Les archéologues ayant travaillé sur le trésor lui attribuent une importance internationale[5],[6] et considèrent qu'il s'agit de l'un des plus remarquables témoignages de l'âge du fer découverts au Royaume-Uni[7]. Le trésor a été déposé au Ier siècle apr. J.-C., à l'époque de la conquête romaine de la Grande-Bretagne[8]. Le lieu de la découverte est proche des fortifications de l'âge du fer de Stanwick, une colline fortifiée qui était la capitale royale de Cartimandua, reine de la tribu des Brigantes[8].
Parmi les plus de 900 objets découverts[7] figurent un miroir de fer, des parures individuelles, trois lances cérémonielles, les restes de deux chaudrons ornés, de harnais et de mors de cheval élaborés et vingt-huit jantes en fer qui témoignent de l'utilisation de chariots à quatre roues ainsi que de chars à deux roues, au moins sept au total[7],[4],[3].
Le 25 mars 2025, un grand nombre d'objets, toujours corrodés, n'ont pas encore pu être séparés et identifiés[7].
Les matériaux utilisés dans la fabrication des objets comprennent le fer, l'alliage de cuivre, le verre, l'émail et le corail de Méditerranée[7],[3]. L'un des chaudrons, peut-être un bol à vin avec couvercle, présente un mélange de styles décoratifs méditerranéens et de l'âge du fer. Il semble que de nombreux objets ont été délibérément endommagés ou brûlés avant d'être enterrés, afin de souligner le statut social prestigieux de leur propriétaire, bien qu'aucun reste humain n'ait été retrouvé.

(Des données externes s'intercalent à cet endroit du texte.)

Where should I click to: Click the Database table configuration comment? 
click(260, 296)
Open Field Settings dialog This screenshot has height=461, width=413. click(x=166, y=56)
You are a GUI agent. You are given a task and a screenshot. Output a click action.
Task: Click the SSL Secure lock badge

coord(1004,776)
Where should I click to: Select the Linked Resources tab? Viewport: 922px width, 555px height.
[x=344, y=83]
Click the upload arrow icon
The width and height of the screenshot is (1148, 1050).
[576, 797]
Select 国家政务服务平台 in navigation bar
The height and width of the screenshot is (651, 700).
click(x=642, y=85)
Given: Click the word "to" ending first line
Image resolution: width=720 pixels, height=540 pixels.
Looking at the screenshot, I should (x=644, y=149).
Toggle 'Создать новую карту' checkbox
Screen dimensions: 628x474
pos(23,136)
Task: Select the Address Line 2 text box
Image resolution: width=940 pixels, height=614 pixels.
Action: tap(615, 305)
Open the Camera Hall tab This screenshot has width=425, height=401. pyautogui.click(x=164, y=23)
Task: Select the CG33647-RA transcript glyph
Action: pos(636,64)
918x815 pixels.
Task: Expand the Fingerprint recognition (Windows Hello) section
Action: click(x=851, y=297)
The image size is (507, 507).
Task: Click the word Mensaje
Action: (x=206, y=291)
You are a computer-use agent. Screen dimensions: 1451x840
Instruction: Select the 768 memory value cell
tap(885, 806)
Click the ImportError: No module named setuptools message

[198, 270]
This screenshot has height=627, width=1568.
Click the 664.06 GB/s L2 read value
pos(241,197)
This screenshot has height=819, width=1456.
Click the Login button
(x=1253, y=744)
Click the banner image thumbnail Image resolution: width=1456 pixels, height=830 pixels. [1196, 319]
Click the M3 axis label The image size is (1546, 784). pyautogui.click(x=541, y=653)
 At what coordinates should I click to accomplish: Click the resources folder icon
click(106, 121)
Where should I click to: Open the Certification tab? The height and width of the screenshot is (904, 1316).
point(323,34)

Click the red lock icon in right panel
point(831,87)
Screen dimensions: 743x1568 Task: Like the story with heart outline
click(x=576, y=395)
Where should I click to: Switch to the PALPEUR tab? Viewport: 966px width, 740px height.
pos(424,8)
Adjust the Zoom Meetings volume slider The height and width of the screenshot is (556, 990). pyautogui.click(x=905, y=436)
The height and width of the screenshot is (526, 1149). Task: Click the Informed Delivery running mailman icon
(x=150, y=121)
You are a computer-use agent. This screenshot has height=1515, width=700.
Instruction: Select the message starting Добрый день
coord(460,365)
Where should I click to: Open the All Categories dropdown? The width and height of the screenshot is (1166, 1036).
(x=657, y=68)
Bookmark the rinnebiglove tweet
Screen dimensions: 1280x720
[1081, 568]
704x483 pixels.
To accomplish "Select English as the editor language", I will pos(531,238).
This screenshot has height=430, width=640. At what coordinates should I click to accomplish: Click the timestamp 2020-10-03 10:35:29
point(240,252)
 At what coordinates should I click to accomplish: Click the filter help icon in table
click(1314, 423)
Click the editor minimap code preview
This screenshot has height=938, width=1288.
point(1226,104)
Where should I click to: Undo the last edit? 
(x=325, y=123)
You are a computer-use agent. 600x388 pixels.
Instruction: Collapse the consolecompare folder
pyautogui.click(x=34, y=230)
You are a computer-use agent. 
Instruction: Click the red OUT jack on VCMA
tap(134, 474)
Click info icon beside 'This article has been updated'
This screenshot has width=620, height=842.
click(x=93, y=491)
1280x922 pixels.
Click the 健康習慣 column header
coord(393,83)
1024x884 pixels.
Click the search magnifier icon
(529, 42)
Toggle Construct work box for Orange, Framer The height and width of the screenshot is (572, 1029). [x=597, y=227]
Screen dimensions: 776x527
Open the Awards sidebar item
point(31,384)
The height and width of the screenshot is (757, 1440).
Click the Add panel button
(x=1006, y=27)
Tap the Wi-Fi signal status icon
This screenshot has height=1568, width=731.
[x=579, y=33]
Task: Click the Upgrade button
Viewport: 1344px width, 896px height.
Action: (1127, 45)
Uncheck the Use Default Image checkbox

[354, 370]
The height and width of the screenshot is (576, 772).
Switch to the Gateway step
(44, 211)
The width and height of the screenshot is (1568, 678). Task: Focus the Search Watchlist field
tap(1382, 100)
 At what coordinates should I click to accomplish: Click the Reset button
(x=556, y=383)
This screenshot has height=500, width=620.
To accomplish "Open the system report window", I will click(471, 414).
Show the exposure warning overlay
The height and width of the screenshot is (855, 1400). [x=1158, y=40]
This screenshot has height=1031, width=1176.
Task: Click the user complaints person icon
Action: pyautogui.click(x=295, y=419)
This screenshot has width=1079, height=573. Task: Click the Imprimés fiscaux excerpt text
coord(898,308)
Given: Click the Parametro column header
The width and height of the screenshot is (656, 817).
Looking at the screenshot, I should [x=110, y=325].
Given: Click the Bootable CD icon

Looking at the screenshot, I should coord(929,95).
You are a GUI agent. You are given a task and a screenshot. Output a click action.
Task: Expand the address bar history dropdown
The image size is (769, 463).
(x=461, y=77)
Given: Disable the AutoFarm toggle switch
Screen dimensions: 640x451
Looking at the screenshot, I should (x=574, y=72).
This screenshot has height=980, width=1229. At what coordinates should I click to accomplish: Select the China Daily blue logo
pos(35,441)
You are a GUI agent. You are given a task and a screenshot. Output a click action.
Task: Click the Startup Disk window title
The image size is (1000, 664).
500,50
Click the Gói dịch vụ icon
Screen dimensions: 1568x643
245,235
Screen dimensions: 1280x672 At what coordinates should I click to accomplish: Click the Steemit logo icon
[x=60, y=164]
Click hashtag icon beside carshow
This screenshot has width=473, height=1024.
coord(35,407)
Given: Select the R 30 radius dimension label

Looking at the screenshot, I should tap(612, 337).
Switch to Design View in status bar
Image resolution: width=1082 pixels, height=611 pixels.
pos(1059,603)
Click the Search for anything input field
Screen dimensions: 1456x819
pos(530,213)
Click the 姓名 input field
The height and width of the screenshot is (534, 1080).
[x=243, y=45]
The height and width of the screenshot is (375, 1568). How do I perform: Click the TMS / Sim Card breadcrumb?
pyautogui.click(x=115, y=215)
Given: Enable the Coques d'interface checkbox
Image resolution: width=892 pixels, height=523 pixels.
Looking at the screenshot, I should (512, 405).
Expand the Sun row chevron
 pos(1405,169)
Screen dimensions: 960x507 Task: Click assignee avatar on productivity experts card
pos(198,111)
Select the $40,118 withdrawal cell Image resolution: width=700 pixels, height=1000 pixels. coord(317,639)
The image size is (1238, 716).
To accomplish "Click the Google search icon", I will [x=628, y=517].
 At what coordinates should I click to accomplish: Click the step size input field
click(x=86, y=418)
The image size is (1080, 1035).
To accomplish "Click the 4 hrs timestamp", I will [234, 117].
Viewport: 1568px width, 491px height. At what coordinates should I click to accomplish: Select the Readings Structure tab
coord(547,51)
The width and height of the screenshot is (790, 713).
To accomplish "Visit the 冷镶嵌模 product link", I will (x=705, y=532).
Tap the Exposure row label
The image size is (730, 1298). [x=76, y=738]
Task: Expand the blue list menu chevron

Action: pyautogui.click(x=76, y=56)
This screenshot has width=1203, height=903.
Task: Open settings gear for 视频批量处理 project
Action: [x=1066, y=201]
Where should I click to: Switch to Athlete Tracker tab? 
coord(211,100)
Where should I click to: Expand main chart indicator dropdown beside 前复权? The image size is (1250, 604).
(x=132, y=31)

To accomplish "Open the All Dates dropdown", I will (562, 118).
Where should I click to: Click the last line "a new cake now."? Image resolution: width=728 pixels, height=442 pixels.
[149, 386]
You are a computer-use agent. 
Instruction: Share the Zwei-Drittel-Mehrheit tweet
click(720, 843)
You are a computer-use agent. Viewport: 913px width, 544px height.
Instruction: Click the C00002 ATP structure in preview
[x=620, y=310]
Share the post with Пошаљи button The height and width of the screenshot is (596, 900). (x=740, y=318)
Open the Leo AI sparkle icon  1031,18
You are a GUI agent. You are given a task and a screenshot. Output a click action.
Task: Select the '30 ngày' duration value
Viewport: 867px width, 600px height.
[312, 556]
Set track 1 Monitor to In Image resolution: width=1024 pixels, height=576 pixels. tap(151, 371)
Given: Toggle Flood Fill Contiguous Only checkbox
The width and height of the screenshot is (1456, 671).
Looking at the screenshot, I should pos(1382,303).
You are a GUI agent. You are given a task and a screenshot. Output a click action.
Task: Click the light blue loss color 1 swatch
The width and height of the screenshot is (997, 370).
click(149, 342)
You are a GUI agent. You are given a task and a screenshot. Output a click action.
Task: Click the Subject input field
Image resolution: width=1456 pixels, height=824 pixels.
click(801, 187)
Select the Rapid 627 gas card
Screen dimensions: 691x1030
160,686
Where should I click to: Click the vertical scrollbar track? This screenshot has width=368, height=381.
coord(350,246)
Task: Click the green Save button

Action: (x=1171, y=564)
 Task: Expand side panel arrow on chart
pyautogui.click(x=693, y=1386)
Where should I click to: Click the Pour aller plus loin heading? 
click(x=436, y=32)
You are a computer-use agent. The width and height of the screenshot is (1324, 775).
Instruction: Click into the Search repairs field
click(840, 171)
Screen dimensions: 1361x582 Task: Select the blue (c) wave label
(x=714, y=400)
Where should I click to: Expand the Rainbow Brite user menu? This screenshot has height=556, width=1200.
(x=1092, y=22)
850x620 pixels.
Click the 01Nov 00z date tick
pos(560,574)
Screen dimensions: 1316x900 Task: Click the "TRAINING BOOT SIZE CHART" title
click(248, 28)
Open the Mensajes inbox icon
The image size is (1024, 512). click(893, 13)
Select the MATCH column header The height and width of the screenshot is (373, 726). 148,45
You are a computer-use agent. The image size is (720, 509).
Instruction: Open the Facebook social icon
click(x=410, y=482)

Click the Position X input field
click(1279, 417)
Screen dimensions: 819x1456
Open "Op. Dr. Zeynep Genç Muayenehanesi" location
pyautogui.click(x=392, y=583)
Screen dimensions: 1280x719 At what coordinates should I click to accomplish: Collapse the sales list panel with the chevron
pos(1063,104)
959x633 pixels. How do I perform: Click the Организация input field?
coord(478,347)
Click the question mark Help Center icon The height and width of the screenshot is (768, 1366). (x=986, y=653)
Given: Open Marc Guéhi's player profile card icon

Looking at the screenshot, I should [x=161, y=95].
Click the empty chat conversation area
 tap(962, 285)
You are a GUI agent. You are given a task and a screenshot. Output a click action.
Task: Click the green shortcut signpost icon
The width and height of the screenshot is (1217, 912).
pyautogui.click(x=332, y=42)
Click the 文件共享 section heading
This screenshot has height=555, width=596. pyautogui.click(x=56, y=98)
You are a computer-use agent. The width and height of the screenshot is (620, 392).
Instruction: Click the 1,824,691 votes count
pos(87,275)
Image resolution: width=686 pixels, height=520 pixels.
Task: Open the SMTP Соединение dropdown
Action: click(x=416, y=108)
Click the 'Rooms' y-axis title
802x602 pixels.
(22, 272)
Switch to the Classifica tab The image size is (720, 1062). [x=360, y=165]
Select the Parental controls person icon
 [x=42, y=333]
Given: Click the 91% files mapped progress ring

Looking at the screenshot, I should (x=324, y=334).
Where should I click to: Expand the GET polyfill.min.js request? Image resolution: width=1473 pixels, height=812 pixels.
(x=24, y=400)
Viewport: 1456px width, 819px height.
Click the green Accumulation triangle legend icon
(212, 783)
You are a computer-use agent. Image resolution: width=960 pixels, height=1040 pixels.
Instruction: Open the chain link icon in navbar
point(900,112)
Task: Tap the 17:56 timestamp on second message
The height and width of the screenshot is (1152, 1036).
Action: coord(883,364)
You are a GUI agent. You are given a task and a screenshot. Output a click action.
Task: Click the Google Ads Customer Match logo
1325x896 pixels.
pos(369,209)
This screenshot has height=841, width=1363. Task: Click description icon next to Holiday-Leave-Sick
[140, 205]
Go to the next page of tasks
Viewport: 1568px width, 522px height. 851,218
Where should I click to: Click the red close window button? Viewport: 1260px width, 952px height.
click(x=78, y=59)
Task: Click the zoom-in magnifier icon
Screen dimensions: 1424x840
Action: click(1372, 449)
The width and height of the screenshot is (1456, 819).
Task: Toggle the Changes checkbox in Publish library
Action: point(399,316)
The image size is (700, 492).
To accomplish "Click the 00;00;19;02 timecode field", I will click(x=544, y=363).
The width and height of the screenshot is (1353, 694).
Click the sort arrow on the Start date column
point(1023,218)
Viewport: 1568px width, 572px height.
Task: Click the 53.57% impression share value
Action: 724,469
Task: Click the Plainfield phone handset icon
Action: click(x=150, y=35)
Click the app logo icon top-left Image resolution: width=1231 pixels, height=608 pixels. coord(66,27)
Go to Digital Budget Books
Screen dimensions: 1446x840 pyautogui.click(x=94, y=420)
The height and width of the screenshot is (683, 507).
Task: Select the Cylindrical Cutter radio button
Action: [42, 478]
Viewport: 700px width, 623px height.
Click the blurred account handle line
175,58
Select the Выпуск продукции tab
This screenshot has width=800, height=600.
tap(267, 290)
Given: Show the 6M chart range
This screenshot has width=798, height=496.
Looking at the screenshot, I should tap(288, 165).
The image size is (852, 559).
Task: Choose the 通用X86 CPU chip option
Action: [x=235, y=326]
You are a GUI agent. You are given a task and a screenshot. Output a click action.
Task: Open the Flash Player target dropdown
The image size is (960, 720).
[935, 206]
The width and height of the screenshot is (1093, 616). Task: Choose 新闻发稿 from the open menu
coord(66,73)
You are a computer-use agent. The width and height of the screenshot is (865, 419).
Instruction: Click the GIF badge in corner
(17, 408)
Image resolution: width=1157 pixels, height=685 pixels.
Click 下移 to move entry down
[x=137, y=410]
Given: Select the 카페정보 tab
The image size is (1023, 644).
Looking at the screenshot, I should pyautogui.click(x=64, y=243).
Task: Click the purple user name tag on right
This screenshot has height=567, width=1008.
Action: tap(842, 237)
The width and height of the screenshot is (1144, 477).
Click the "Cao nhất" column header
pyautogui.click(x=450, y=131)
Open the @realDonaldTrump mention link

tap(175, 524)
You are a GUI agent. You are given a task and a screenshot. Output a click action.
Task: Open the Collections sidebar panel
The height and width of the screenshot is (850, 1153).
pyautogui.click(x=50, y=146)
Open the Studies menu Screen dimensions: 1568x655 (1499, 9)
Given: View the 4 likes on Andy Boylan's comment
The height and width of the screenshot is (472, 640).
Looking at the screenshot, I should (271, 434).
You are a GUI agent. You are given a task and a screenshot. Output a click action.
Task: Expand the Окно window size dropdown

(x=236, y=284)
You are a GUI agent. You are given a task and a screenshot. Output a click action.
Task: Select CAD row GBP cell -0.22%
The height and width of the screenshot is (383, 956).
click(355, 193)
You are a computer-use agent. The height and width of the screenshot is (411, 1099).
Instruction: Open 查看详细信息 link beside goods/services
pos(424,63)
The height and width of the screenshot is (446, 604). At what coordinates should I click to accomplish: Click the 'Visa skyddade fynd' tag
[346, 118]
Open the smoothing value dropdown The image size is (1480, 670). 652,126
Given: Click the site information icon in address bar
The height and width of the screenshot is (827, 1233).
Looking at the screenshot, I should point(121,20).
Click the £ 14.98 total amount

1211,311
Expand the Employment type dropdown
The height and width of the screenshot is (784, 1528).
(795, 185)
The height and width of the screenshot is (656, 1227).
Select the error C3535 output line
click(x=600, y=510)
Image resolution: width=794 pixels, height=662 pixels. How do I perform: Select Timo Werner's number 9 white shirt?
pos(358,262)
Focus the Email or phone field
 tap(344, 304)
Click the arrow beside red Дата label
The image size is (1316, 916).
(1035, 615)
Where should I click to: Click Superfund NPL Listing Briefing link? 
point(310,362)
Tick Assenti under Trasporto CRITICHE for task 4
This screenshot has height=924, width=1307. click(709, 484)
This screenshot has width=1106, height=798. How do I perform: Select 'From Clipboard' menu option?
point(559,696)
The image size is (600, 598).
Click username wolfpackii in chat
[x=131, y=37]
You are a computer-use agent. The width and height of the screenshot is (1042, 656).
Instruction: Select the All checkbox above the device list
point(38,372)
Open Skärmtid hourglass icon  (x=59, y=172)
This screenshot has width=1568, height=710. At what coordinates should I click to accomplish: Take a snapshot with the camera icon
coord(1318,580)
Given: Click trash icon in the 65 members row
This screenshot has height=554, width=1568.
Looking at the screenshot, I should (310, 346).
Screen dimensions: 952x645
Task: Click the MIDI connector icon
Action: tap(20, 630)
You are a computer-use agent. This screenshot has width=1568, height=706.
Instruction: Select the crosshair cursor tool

La découverte est considérée comme « exceptionnelle » et la quantité et la variété des objets sont très inhabituelles pour la Grande-Bretagne de l'âge du fer[4],[7]. Cela atteste probablement de l'influence d’une élite puissante en Grande-Bretagne, capable de tisser des liens sur le continent et avec le monde romain[4],[7].